Fanfani crede nella pittura pura e usa questo mezzo per immortalare la quotidianità, più che per scene a carattere storico o per aneddoti di genere, tra i generi da lui spesso proposti troviamo il ritratto.
Questa categoria non era mai mancata nella pittura italiana a cavallo tra le due guerre mondiali ma sarà con artisti quali Carlo Carrà, Giorgio de Chirico e Mario Sironi che avrà maggior successo.
Se però per questi pittori hanno connotazioni che si distaccano dalla visione reale e naturale, come ad esempio in Carrà dove il ritratto è quello metafisico dove vi è un simbolismo preponderante, lo stesso non si può dire per la ritrattistica dipinta da Fanfani che, fatta eccezion per l’utilizzo di toni cupi, bruni e verdastri, non viene influenzata da questo nuovo corso novecentesco.
Tra le opere da citare vi è Autoritratto del 1965, dove però Fanfani non riesce ad animare il modello fotografico da cui deriva il dipinto, il successivo Ritratto di Giorgio (1966) dove è possibile notare più vivacità pittorica contaminata dal verismo ottocentesco ed infine Autoritratto/Ripensando al mio fantasma (1986) e Ritratto di Mariapia Fanfani (1989) ove le sembianze appaiono e scompaiono, mutano contorno ed intensità ed in cui l’autore non definisce natura e carattere ma solo inconsistenza e instabilità.
Nel corso della sua ricerca storica sui processi figurativi Amintore Fanfani ricerca gli indizi di una segreta, inconsapevole contraddizione al naturalismo; nelle sue opere informali ed astratte troviamo una tendenza alla sintesi e alla misura dell’immaginazione, frutto di un bisogno di trovare modi di comunicazione immediati, che non sollecitano nel riguardante le stesse facoltà di emozione cui si appella lo spettacolo naturale, ma, rivelandosi subito per antinaturalistici, agiscono direttamente sui suoi interessi percettivi-concettuali.

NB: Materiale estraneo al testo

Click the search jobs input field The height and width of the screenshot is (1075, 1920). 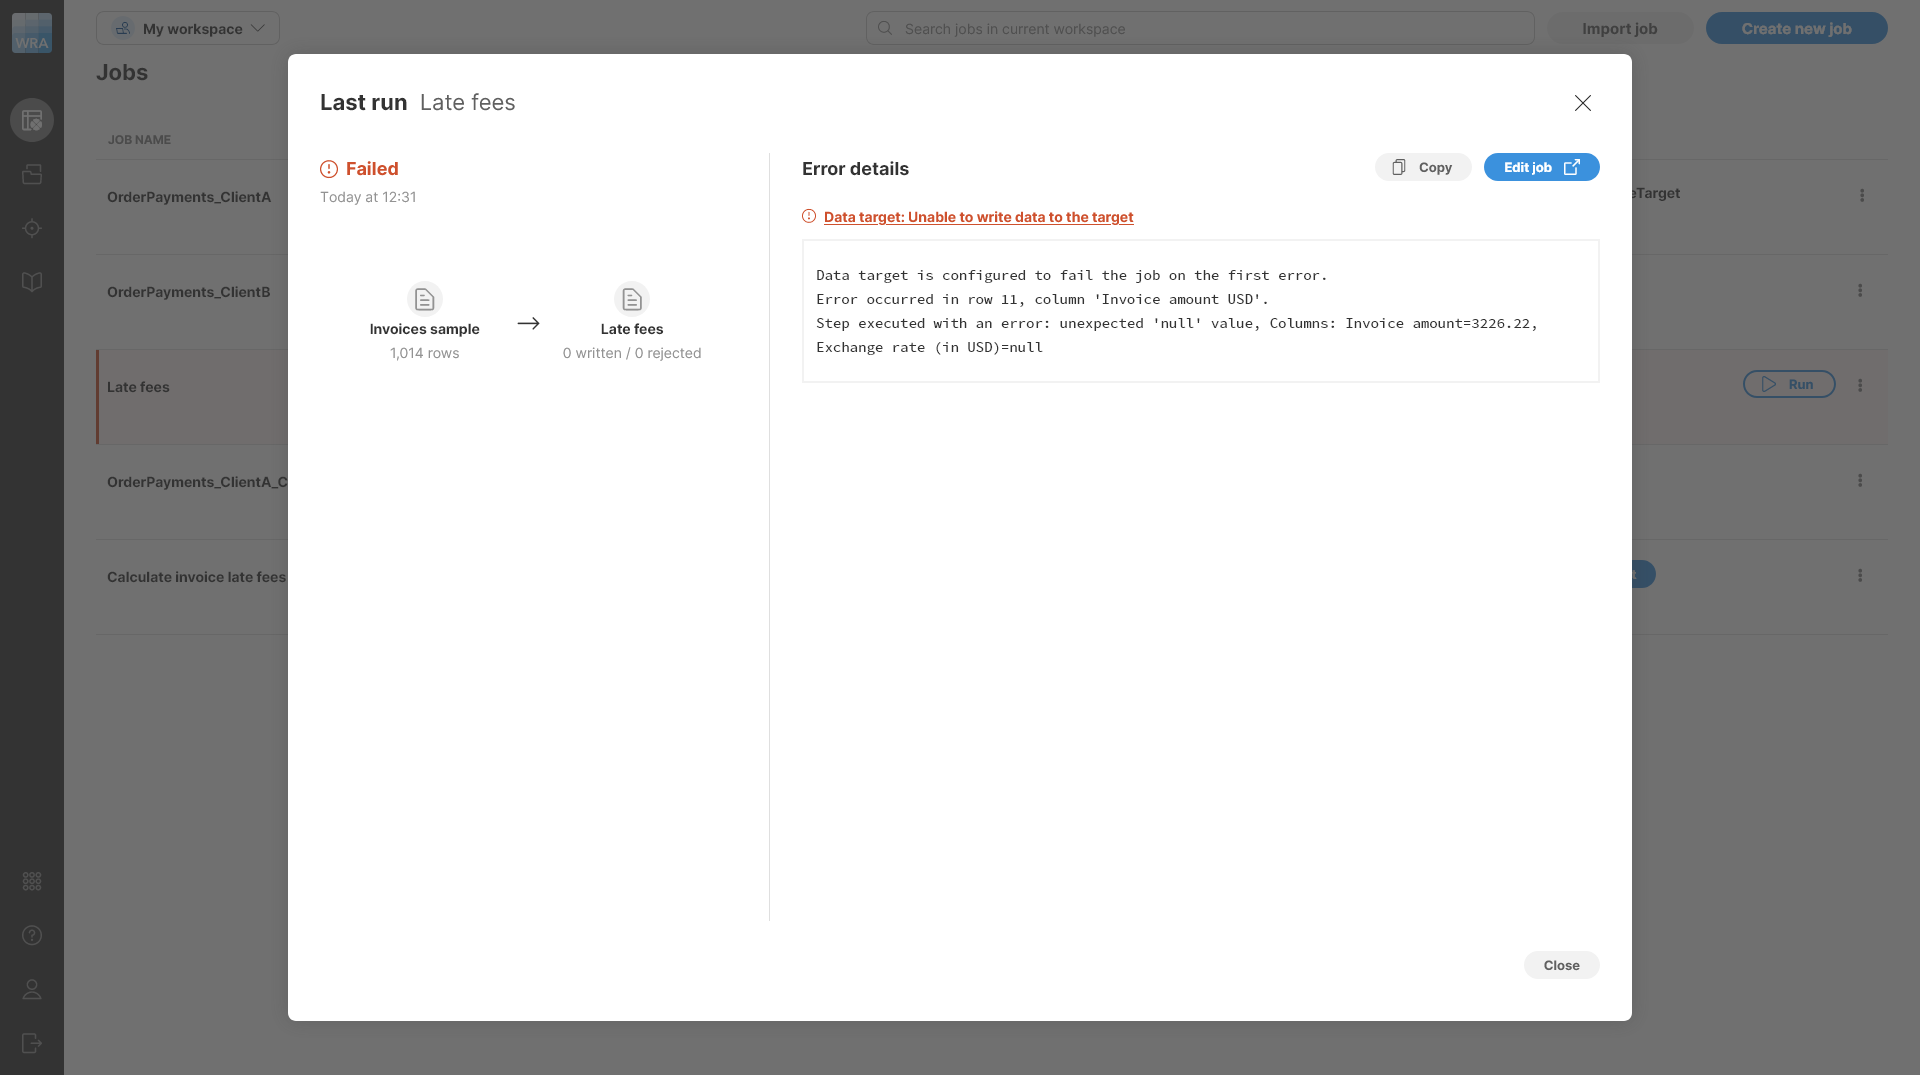tap(1200, 29)
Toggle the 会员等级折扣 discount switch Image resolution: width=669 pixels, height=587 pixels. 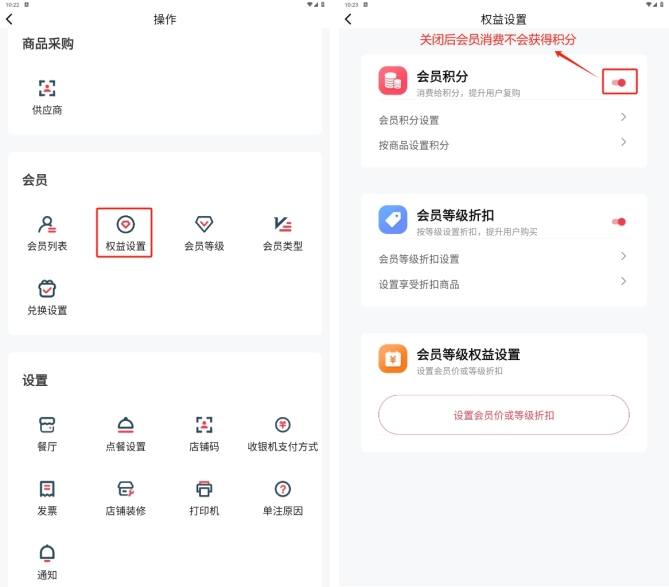coord(619,221)
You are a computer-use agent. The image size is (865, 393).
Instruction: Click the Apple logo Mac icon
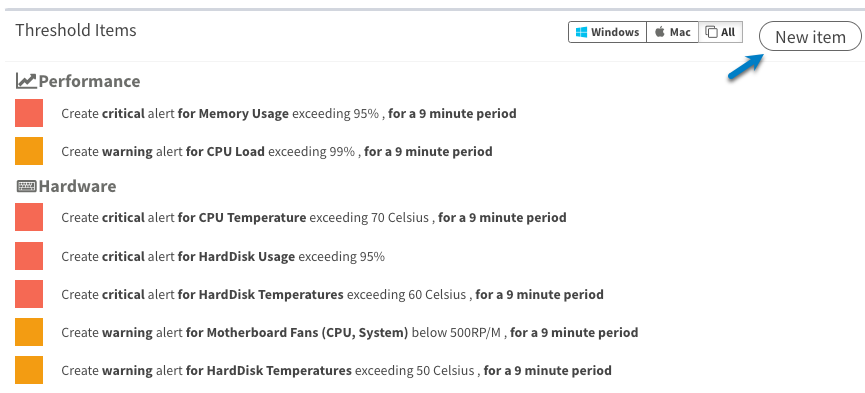660,32
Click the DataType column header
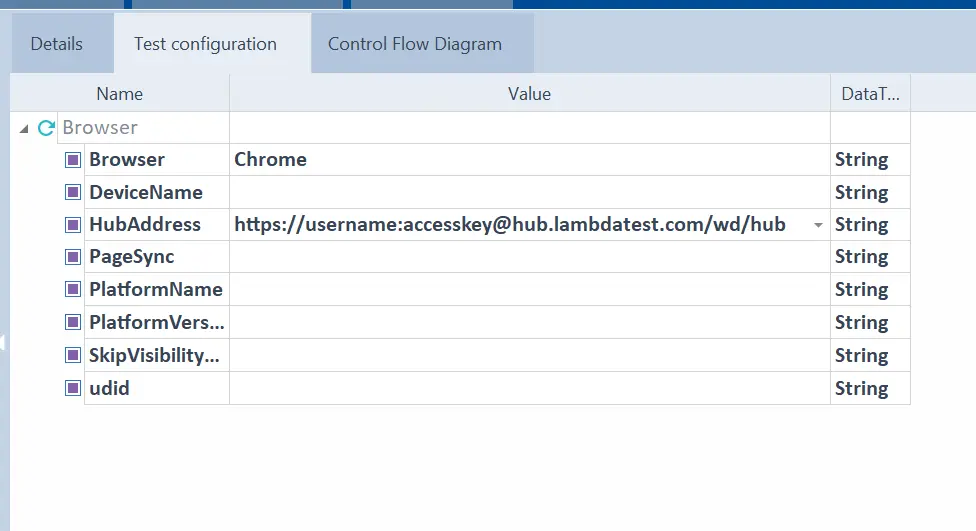The image size is (976, 531). tap(870, 94)
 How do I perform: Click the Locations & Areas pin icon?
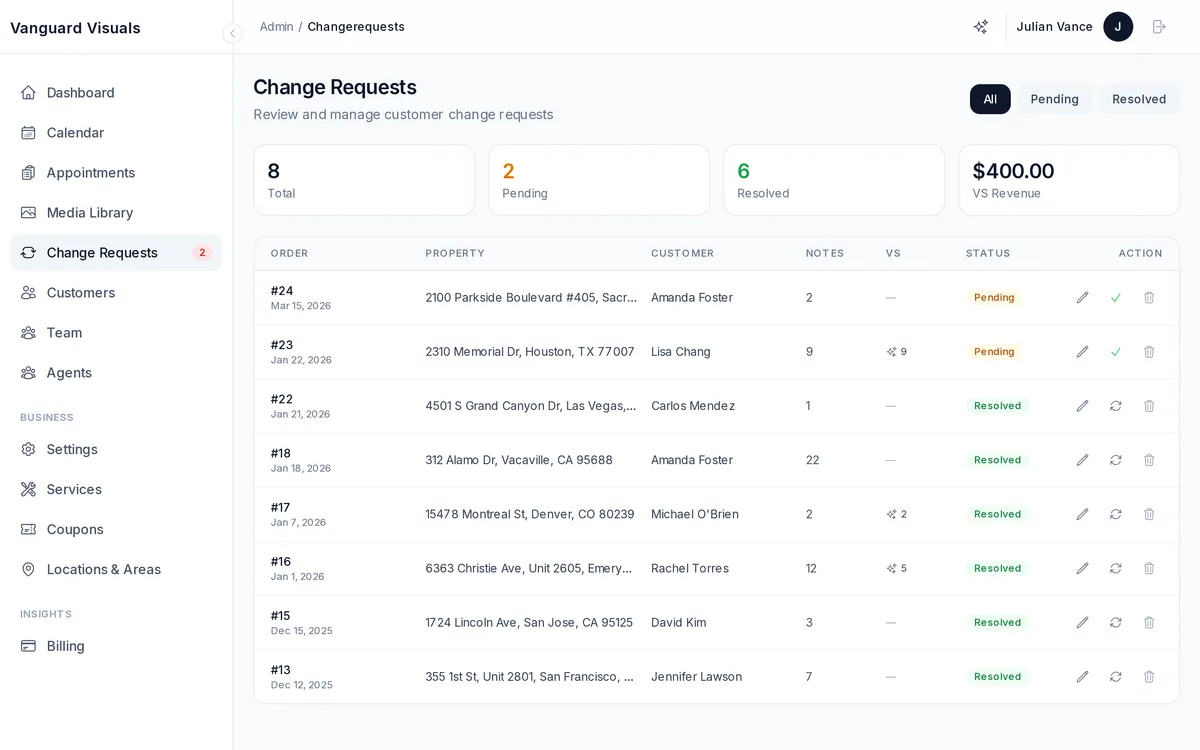pos(28,569)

La pittura per Fanfani non è solo un passatempo ma emerge come un qualcosa di necessario, di indispensabile ed è per questo che non si può definirlo come un dilettante poiché come un autentico professionista ne conosce forme e movimenti, si muove con agilità tra generi e stili ed osa anche più di un pittore, definendo un proprio marchio riconoscibile.